At uni the topic of the week is neonatal death, compounded by my meeting women who have experienced it. I've also had the unwanted experience of dealing with women who are pregnant but whose babies are already known to DOCS. These babies will be abused. I want so much to take them home with me, into our messy, crowded home where they will never be hurt. I am also attending an infertility clinic so that I can deal with women who want a pregnancy and a baby of their own so badly and by nature of them being there have a lot of hurt.
I hurt because a friend who I have grown vrey close to is completely ignoring me and it is mostly my own fault. I hurt because I can't fix it, especially if said friend will not let me even apologise. I don't know if friend can accept apology anyway... there are some lines you're never allowed to cross.
I hurt because I feel like my brain has been violated. I never let anyone in there, past any of my walls. I don't open up (this place doesn't count :p) and I never let anyone make me vulnerable, but right now I feel like I'm splayed open nailed to a telegraph pole for everyone to gawk at.
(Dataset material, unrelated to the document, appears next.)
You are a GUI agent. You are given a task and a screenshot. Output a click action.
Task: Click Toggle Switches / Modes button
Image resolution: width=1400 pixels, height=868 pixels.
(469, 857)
Those bits of me that I never let anyone see have been scooped out and dumped on the ground as worthless.
I hurt because I am confused and I hurt because I want what I can't have, as has been made abundantly clear. But for 5 minutes in there I saw a glimpse of the stars and wanted it so much I could taste it. I think it hurts most because I will never see it again.
3 comments:
oh darling.
That's all I can say.
Please call me if you need a chat.
and - they are not worthless bits.
I agree with Shel - your bits are not worthless! I'm here if you need me Jenn.